El hijastro del futuro rey, condenado por violación
Las causas contra Marius Borg Høiby comenzaron en agosto de 2024, cuando fue detenido tras una denuncia por agresión contra una exnovia en Oslo. Lo que inicialmente parecía un caso aislado terminó convirtiéndose en una de las investigaciones judiciales más importantes de los últimos años en Noruega, ya que otras mujeres comenzaron a presentarse ante la policía con denuncias similares.
A medida que avanzó la investigación, los fiscales ampliaron el expediente hasta reunir 40 cargos, entre ellos violación, violencia doméstica, amenazas, incumplimiento de órdenes de restricción, delitos vinculados con drogas, agresiones físicas y grabaciones de mujeres sin consentimiento.

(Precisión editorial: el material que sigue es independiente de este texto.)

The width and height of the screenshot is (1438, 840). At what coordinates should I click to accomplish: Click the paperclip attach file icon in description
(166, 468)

La acusación más grave se refería a cuatro presuntas violaciones ocurridas entre 2018 y 2024. Según la fiscalía, algunas de las víctimas se encontraban dormidas o incapacitadas para dar consentimiento. El juicio comenzó en febrero de 2026 y se extendió durante siete semanas.
Este 15 de junio, el Tribunal de Oslo lo declaró culpable de 34 de los 40 cargos. Fue condenado por dos casos de violación, violencia contra una expareja, abuso en relaciones íntimas y otros delitos. Sin embargo, fue absuelto en dos de las acusaciones de violación por falta de pruebas suficientes. La pena impuesta fue de cuatro años de prisión, inferior a los siete años y siete meses que había solicitado la fiscalía.

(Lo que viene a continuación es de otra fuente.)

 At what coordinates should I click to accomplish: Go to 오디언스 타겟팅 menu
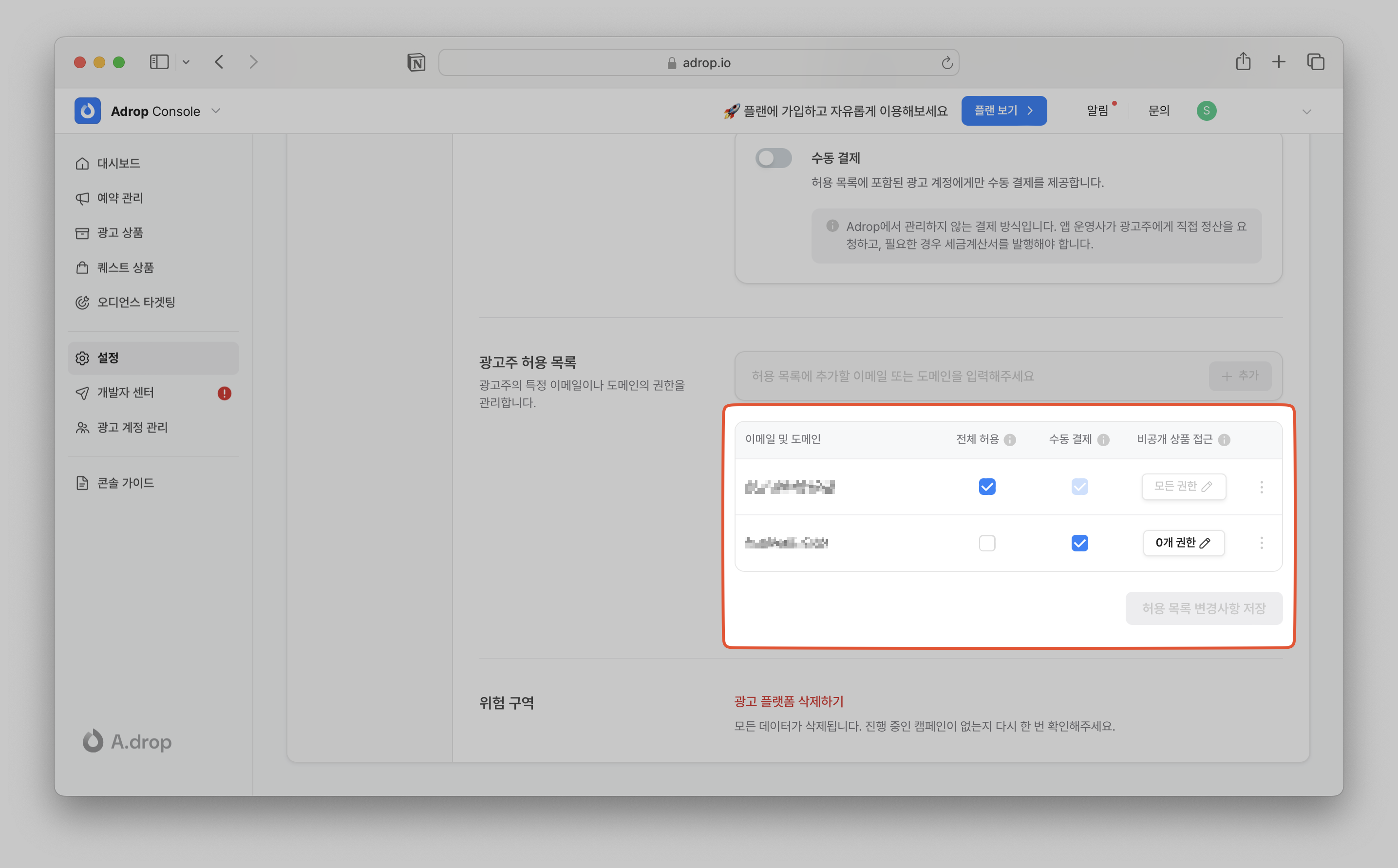pos(135,302)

El caso tuvo enorme repercusión porque Høiby creció dentro del entorno de la familia real tras el matrimonio de su madre, la princesa heredera Mette-Marit de Noruega, con el príncipe heredero Haakon de Noruega en 2001.
Una condena por violación siempre es mala
El escándalo llega además en un momento complejo para la Casa Real. La princesa heredera enfrenta desde hace años una fibrosis pulmonar crónica que ha limitado progresivamente su agenda pública, mientras que el rey Harald V, de 89 años, ha reducido sus actividades oficiales debido a su avanzada edad. Como consecuencia, gran parte de las responsabilidades institucionales recaen actualmente sobre Haakon y Mette-Marit.
En Noruega, la condena reabrió el debate sobre el impacto que los comportamientos privados de personas cercanas a la Corona pueden tener sobre la imagen de la institución. Aunque los expertos coinciden en que Marius Borg Høiby no representa oficialmente a la monarquía, pero el caso ha generado un desgaste reputacional para una familia real que históricamente ha gozado de altos niveles de popularidad y confianza entre los ciudadanos.
La expectativa ahora está puesta en las posibles apelaciones y en cómo evolucionará una crisis que amenaza con prolongarse durante los próximos meses. Ya Marit tiene graves cuestionamientos por sus propios antecedentes. Su salud - candidata a un trasplante de pulmón - es otro problema más. Haakon, el príncipe heredero tiene un enorme desafío por delante: con un hijastro en prisión, su esposa gravemente enferma y dos hijos su sucesión.